++++ Input data

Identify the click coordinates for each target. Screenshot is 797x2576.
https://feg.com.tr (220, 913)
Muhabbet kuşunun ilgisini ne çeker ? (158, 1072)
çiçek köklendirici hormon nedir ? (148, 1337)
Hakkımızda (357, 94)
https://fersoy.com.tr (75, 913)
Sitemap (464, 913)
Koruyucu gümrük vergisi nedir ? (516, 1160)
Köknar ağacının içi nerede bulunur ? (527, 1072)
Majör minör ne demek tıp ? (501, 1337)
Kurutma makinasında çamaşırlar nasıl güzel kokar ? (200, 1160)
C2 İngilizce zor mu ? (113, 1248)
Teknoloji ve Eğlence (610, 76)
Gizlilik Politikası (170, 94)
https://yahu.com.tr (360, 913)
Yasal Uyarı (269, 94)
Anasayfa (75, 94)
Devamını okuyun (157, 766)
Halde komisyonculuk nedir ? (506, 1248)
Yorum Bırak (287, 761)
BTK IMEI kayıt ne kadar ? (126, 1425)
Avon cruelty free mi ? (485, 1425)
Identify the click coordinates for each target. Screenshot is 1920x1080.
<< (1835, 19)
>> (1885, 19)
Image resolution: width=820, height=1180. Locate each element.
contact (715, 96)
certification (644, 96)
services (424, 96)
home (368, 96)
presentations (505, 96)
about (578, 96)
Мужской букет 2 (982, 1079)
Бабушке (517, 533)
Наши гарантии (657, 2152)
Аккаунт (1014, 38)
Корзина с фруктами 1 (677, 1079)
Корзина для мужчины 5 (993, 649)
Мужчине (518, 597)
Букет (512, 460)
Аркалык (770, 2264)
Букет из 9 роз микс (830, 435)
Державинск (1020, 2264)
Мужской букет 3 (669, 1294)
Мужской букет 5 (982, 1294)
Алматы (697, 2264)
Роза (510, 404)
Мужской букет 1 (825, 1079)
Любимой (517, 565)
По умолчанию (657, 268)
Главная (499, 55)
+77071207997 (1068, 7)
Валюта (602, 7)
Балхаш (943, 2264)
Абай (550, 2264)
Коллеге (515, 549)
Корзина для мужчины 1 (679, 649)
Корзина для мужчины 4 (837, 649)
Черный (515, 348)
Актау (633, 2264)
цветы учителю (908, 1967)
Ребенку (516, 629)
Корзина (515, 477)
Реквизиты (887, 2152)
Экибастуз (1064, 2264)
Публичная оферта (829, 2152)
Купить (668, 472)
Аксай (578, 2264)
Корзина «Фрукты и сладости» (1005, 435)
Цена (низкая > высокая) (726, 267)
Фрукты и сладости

++++++++

The response has to match the records above word for word.

Identify the click coordinates for each target. Screenshot is 797x2576.
https://feg.com.tr (220, 913)
Muhabbet kuşunun ilgisini ne çeker ? (158, 1072)
çiçek köklendirici hormon nedir ? (148, 1337)
Hakkımızda (357, 94)
https://fersoy.com.tr (75, 913)
Sitemap (464, 913)
Koruyucu gümrük vergisi nedir ? (516, 1160)
Köknar ağacının içi nerede bulunur ? (527, 1072)
Majör minör ne demek tıp ? (501, 1337)
Kurutma makinasında çamaşırlar nasıl güzel kokar ? (200, 1160)
C2 İngilizce zor mu ? (113, 1248)
Teknoloji ve Eğlence (610, 76)
Gizlilik Politikası (170, 94)
https://yahu.com.tr (360, 913)
Yasal Uyarı (269, 94)
Anasayfa (75, 94)
Devamını okuyun (157, 766)
Halde komisyonculuk nedir ? (506, 1248)
Yorum Bırak (287, 761)
BTK IMEI kayıt ne kadar ? (126, 1425)
Avon cruelty free mi ? (485, 1425)
Identify the click coordinates for each target. Screenshot is 1920x1080.
<< (1835, 19)
>> (1885, 19)
Image resolution: width=820, height=1180. Locate each element.
contact (715, 96)
certification (644, 96)
services (424, 96)
home (368, 96)
presentations (505, 96)
about (578, 96)
Мужской букет 2 (982, 1079)
Бабушке (517, 533)
Наши гарантии (657, 2152)
Аккаунт (1014, 38)
Корзина с фруктами 1 (677, 1079)
Корзина для мужчины 5 (993, 649)
Мужчине (518, 597)
Букет (512, 460)
Аркалык (770, 2264)
Букет из 9 роз микс (830, 435)
Державинск (1020, 2264)
Мужской букет 3 (669, 1294)
Мужской букет 5 (982, 1294)
Алматы (697, 2264)
Роза (510, 404)
Мужской букет 1 (825, 1079)
Любимой (517, 565)
По умолчанию (657, 268)
Главная (499, 55)
+77071207997 (1068, 7)
Валюта (602, 7)
Балхаш (943, 2264)
Абай (550, 2264)
Коллеге (515, 549)
Корзина для мужчины 1 (679, 649)
Корзина для мужчины 4 (837, 649)
Черный (515, 348)
Актау (633, 2264)
цветы учителю (908, 1967)
Ребенку (516, 629)
Корзина (515, 477)
Реквизиты (887, 2152)
Экибастуз (1064, 2264)
Публичная оферта (829, 2152)
Купить (668, 472)
Аксай (578, 2264)
Корзина «Фрукты и сладости» (1005, 435)
Цена (низкая > высокая) (726, 267)
Фрукты и сладости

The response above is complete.